-- PROBLEM DESCRIPTION --
The listing below contains a span that opens with the line containing "Instruction: Click the 대한민국" and closes with the line containing "Given: Repost the post using the arrows icon". Return that span exactly.

-- SUPPLIED MATERIAL --
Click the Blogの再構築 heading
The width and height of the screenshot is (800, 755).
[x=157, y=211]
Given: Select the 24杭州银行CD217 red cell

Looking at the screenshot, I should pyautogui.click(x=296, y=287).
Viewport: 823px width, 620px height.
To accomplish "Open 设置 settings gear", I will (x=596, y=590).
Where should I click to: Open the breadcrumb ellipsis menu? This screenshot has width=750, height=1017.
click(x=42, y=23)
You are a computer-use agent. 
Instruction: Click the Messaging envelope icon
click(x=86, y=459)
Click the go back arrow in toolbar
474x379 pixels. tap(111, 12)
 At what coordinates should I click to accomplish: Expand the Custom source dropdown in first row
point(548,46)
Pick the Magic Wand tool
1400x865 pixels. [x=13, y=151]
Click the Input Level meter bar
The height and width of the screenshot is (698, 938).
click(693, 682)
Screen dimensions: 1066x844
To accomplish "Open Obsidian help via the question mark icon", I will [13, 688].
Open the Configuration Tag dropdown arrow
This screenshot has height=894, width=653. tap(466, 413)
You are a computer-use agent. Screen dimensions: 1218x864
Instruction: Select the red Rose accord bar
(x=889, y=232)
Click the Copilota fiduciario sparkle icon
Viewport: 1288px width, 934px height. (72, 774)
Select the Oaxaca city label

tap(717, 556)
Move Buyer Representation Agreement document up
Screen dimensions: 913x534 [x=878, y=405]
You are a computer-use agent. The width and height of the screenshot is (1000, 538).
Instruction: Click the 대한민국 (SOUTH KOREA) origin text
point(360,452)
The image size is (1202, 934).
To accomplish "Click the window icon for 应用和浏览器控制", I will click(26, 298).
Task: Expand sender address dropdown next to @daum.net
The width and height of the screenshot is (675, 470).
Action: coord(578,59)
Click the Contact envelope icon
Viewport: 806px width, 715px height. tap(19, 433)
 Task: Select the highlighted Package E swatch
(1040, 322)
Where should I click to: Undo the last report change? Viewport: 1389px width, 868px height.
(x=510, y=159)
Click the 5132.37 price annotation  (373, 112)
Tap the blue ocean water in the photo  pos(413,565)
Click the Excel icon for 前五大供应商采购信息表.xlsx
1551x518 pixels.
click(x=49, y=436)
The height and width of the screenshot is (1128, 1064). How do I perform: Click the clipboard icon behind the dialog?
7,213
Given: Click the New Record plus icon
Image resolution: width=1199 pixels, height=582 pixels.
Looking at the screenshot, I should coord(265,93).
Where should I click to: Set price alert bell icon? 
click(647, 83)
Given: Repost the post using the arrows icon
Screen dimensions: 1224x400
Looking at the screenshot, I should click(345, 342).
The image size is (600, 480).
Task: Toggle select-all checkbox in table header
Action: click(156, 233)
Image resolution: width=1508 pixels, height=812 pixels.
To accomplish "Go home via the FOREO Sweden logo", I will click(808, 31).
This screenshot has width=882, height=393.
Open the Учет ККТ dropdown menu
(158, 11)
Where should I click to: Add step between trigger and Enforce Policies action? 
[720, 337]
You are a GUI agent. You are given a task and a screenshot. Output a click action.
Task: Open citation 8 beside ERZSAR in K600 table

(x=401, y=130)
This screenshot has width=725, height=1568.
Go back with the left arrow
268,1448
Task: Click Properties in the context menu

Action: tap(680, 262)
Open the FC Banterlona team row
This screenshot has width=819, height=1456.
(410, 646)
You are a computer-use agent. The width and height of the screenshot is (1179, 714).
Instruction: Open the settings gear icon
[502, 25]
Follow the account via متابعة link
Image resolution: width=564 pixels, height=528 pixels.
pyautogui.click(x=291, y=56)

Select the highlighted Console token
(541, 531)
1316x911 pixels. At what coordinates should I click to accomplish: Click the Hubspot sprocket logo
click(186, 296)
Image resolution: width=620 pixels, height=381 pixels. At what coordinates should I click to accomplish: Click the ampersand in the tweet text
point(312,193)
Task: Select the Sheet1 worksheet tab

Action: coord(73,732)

-- ANSWER TO THE EXERCISE --
Instruction: Click the 대한민국 (SOUTH KOREA) origin text
point(360,452)
The image size is (1202, 934).
To accomplish "Click the window icon for 应用和浏览器控制", I will click(26, 298).
Task: Expand sender address dropdown next to @daum.net
The width and height of the screenshot is (675, 470).
Action: coord(578,59)
Click the Contact envelope icon
Viewport: 806px width, 715px height. tap(19, 433)
 Task: Select the highlighted Package E swatch
(1040, 322)
Where should I click to: Undo the last report change? Viewport: 1389px width, 868px height.
(x=510, y=159)
Click the 5132.37 price annotation  (373, 112)
Tap the blue ocean water in the photo  pos(413,565)
Click the Excel icon for 前五大供应商采购信息表.xlsx
1551x518 pixels.
click(x=49, y=436)
The height and width of the screenshot is (1128, 1064). How do I perform: Click the clipboard icon behind the dialog?
7,213
Given: Click the New Record plus icon
Image resolution: width=1199 pixels, height=582 pixels.
Looking at the screenshot, I should coord(265,93).
Where should I click to: Set price alert bell icon? 
click(647, 83)
Given: Repost the post using the arrows icon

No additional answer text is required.